Many of you reading will relate to that last statement in polarizing ways. For moms with biological children, you’ll agree - that I am, indeed, not a mom. While others of you, stepmothers (or fathers), will disagree and say that absolutely, YES, I am a mom, despite my child not being biologically my own.
My story is that I actively and consciously chose not to have children of my own and married a man with a son. My husband and I have been together since just after my stepson was born and we have experienced many childhood milestones together--first words, potty training and first days of school, just to name a few. We are, however, one of two families my stepson shares, as his biological mother is still very much in the picture, with another husband and other children.
I, myself, am a child of divorce, and have grown up with an incredibly blended family, including several stepparents and various stepbrothers and stepsisters. Recalling these milestones and reflecting back, I could never have imagined we would be where we are today. Today, my stepson is 15, and is addicted to drugs. This has been going on for nearly three years, escalating each day, each week, each month. He has been expelled from school and remanded to a secondary institution as well as a drug and alcohol program and community service. He is angry, defiant, disrespectful, and unmotivated. He is not the boy I knew and loved. He is not the boy I helped raise. I don’t know this boy. I don’t like this boy.
My stepson not only has two families, he has two families that are on opposite ends of the spectrum. His father and I are the bad cops, the disciplinarians, with clear rules and expectations. His mother is the good cop, or the Disneyland mom. She has no routines and enforces no rules, boundaries or limitations on her child’s behavior. To say this has created dischord between our two homes would be an understatement. We parent one way, she parents another. Or not at all. Can you guess in which home my stepson currently resides?

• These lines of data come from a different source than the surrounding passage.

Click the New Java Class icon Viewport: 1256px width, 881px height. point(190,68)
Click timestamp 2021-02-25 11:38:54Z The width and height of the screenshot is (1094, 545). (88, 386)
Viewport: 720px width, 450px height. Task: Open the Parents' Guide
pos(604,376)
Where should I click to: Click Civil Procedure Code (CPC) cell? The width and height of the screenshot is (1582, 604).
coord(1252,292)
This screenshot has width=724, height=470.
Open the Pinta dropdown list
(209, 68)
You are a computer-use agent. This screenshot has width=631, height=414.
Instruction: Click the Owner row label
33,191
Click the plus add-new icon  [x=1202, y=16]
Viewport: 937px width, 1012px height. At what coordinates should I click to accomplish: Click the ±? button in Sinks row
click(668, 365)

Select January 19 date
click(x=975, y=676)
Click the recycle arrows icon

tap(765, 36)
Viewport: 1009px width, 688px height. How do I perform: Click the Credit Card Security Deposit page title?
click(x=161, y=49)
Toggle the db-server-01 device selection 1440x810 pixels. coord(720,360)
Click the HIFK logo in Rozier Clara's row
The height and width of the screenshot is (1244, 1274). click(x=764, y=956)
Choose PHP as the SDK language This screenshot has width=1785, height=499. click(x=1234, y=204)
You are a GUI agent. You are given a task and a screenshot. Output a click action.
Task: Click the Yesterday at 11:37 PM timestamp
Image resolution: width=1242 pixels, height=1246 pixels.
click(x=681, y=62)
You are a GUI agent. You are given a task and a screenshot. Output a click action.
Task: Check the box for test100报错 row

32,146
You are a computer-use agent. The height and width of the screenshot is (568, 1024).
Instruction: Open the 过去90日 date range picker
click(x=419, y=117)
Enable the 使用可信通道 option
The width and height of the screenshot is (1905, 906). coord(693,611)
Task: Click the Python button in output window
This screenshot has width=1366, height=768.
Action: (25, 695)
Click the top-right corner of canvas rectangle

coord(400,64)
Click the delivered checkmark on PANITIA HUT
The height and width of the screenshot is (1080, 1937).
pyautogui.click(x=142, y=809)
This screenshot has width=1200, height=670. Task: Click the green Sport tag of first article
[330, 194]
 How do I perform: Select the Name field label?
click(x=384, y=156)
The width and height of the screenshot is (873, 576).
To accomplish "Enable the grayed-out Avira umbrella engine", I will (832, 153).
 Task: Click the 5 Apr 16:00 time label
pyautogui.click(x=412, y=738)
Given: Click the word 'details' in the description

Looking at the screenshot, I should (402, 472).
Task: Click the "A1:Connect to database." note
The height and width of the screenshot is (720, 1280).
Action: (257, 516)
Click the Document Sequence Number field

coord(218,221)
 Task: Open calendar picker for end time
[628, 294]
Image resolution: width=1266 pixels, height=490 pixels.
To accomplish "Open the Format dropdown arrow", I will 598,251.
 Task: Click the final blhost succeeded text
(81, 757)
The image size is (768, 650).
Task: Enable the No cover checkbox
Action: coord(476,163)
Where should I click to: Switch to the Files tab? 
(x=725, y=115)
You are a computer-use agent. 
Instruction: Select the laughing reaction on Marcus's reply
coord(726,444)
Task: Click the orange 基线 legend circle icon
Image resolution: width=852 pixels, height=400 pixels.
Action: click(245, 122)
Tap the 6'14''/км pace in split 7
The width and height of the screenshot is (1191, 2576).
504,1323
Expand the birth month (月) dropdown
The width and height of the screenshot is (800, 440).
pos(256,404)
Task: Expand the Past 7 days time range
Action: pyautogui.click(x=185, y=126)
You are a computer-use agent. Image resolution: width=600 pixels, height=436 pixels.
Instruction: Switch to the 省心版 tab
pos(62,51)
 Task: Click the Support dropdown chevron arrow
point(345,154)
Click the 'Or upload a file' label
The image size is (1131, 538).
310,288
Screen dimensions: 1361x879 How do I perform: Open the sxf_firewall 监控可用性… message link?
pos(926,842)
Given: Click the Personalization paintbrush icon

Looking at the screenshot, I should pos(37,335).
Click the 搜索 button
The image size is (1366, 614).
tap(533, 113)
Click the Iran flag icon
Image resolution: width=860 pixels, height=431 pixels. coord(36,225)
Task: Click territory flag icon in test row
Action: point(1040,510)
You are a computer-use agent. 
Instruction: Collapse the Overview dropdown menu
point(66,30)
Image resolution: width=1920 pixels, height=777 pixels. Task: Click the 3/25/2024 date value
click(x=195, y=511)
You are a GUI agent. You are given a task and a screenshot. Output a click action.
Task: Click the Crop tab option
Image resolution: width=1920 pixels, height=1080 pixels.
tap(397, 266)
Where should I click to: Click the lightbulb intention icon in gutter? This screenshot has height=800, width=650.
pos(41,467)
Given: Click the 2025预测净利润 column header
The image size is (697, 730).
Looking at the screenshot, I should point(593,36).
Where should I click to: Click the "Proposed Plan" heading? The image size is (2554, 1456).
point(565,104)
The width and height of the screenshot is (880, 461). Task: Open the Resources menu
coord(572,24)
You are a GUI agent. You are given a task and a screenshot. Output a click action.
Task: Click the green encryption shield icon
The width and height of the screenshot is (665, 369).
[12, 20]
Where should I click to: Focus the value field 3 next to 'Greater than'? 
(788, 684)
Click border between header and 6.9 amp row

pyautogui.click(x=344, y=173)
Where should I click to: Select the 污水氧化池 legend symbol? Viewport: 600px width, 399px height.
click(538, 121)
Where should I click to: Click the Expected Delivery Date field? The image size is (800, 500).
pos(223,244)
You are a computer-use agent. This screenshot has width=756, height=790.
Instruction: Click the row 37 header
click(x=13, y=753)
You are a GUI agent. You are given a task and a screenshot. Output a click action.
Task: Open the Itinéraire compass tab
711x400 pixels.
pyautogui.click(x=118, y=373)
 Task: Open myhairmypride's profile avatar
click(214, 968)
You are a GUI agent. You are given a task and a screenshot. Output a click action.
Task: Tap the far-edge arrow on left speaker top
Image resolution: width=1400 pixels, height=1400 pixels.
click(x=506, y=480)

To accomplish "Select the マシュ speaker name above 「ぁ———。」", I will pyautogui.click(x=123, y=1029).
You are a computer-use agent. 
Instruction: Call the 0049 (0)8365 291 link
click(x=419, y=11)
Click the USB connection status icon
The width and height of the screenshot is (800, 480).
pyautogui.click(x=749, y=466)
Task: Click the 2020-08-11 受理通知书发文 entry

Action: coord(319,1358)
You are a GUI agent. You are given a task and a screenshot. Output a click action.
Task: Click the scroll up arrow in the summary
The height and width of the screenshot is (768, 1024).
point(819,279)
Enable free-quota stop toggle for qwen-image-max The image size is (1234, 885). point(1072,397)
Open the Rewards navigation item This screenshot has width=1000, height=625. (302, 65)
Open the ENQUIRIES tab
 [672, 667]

While I have chosen not to have children biologically, I have taken to this role acting as if this boy is my own, putting his needs before mine, constantly asking myself, “What is in this boy’s best interests?” But as a stepmom, those things are often disregarded, resulting in, “You don’t understand because you don’t have any children.” And yes, I’ve had people say that to me, on more than one occasion.
So this whole process of having a child going through such tremendous life struggles, is also a struggle for me. I feel a little bit like I’m on the outside looking in, peering into the depths of someone else’s life, unable to have an opinion or decision-making power. But I am older and wiser than this boy, having already navigated my way through rough waters. So despite his behaviors and those of his mother’s, which are slightly less than favorable toward me, I still have this child’s best interests at the forefront of my mind. While I may not like him right now, I do still love him. And I want him to recover, succeed, and grow into the enormous potential I know he has.
I have grown a lot through this process, even if my stepson and his mother have not. And thanks to some amazingly strong and resilient women, I continue to grow which each new day. Being a stepmom doesn’t make me any less of a parent simply because I didn’t birth this child. Even though our bond is not the same as the one he shares with his biological mother, I still consider him my son and it breaks my heart to watch him go through this.
Val is many steps ahead of me, both on this journey with her children and in learning how to process it for herself. My hope is to continue to learn from her and others like her and one day, provide the kind of support and strength she has provided me with to let others know that they are, in fact, not alone, and very much on the inside.